Der Basis-Shark 600 ist der bessere Trainer, obwohl sein Tandem-Layout für ab-initio ungewöhnlich ist. Gründe:

  • Triebwerks-Handling ist einfacher — keine Boost-Disziplin zu lehren
  • Überzieh-Charakteristik ist zwischen den beiden Varianten identisch, sodass der spätere Umstieg auf den 600T unkompliziert ist
  • Die 100 PS sind reichlich für die Zelle; die zusätzlichen 26 PS des 914Ti in geringer Höhe sind in der Platzrunde verschwendet und machen Durchstarts wohl aggressiver

Allerdings nutzt fast niemand einen Shark als primären Trainer — die Tandem-Sitzanordnung und das hohe Reisetempo machen ihn zu einer Pilots-Pilot-Maschine, nicht zu einer Schüler-Maschine. Wenn eine Schule einen Shark kauft, dann fürs Stundensammeln und für die Instrumenten-Einführung, nicht für den ersten Alleinflug.

Rechnung zu den Betriebskosten

Variable Kosten (pro Flugstunde) liegen überraschend nah beieinander:

  • 600 bei 75 % Reise: 20 l × 2,30 € (Mogas) = 46 €/h Sprit; Triebwerksrücklagen (TBO 2.000 h, Überholung ~18.000 €) = 9 €/h; Öl + Filter = 4 €/h. Sprit + Triebwerk gesamt ~59 €/h.
  • 600T bei FL100 ECO: 15 l × 2,40 € (leicht höheres Mogas an Höhenflugplätzen) = 36 €/h Sprit; Triebwerksrücklagen (TBO 1.200 h, teurere Überholung) = 18 €/h; Öl + Filter = 4 €/h. Sprit + Triebwerk gesamt ~58 €/h.

Im Betrieb fast identisch. Die Capex-Lücke ist das, was zählt: Der 914Ti schlägt ~20.000 € auf den Neupreis der Zelle drauf. Wenn du 200 h/Jahr fliegst, amortisiert sich der 600T allein über die Spritersparnis nur dann, wenn du den Großteil dieser Stunden auf FL100 ECO verbringst. Für einen 50-h/Jahr-Piloten mit lokalen Flügen ist der Basis-600 grob 20k € günstiger im Besitz.

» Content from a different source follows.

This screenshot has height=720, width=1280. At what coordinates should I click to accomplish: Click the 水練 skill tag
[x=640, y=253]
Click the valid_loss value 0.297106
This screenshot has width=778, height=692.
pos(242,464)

Was ist mit der 915iS-Variante?

Wir katalogisieren auch einen Shark 600 mit dem Rotax 915iS Turbo 141 PS. Spec-mäßig liegt er zwischen dem 600 und dem 600T: mehr Leistung als der Basis, einfacher als der EP 914Ti, mit FADEC-Monoleva-Steuerung statt Vergaser + Boost-Controller. Vom Hersteller veröffentlichte Reise um 340 km/h auf FL100 und ~2200 km Reichweite. Stand 2026 ist der 915iS-Shark im Feld seltener; wenn du neu kaufst und den Turbo ohne das EP-spezifische Wartungs-Ökosystem willst, frag Shark.aero nach Verfügbarkeit. Gebrauchtmarkt-Daten sind noch dünn.

Eine Kaufmatrix

| Mission | Wahl | |---|---| | ≤100 nm Platzrunde + lokal | Shark 600 | | Cross-Country auf Meereshöhe | Shark 600 | | Cross-Country in der Höhe (FL080+) | Shark 600T | | Gebirgsüberquerungen | Shark 600T | | Stundensammeln / günstig Stunden machen | Shark 600 | | Eindruck schinden | Shark 600T (das Steigen ist theatralisch) | | Knappes Budget | Shark 600 | | Zukunftssicher für IR-Umstieg | Shark 600T (Höhenfähigkeit zählt) |

Fazit

Der Basis-Shark 600 ist die bessere Euro-pro-Mission-Wette für den durchschnittlichen UL-Piloten — Reise auf Meereshöhe ist identisch, Wartung ist einfacher, und das Triebwerk hat den größten Zuverlässigkeits-Datensatz in der Klasse. Der 600T ist für den Piloten, der tatsächlich oberhalb der Wolkenbasis fliegt und das in 50 % mehr Reichweite oder eine sinnvolle Wetter-Ausweichoption umwandeln will. Wenn dein Hangar-Logbuch >50 Stunden pro Jahr über 5.000 ft zeigt, verdient der Turbo sein Geld. Wenn nicht, ist das Geld besser in dualem XC-Training oder einem Panel-Upgrade angelegt.

Probiere beide bei einer Demo, wenn du kannst. Der Pulsschlag des EP 914Ti bei vollem Boost ist, soviel sei gesagt, ein einprägsames Gefühl in einem 600-kg-Flugzeug.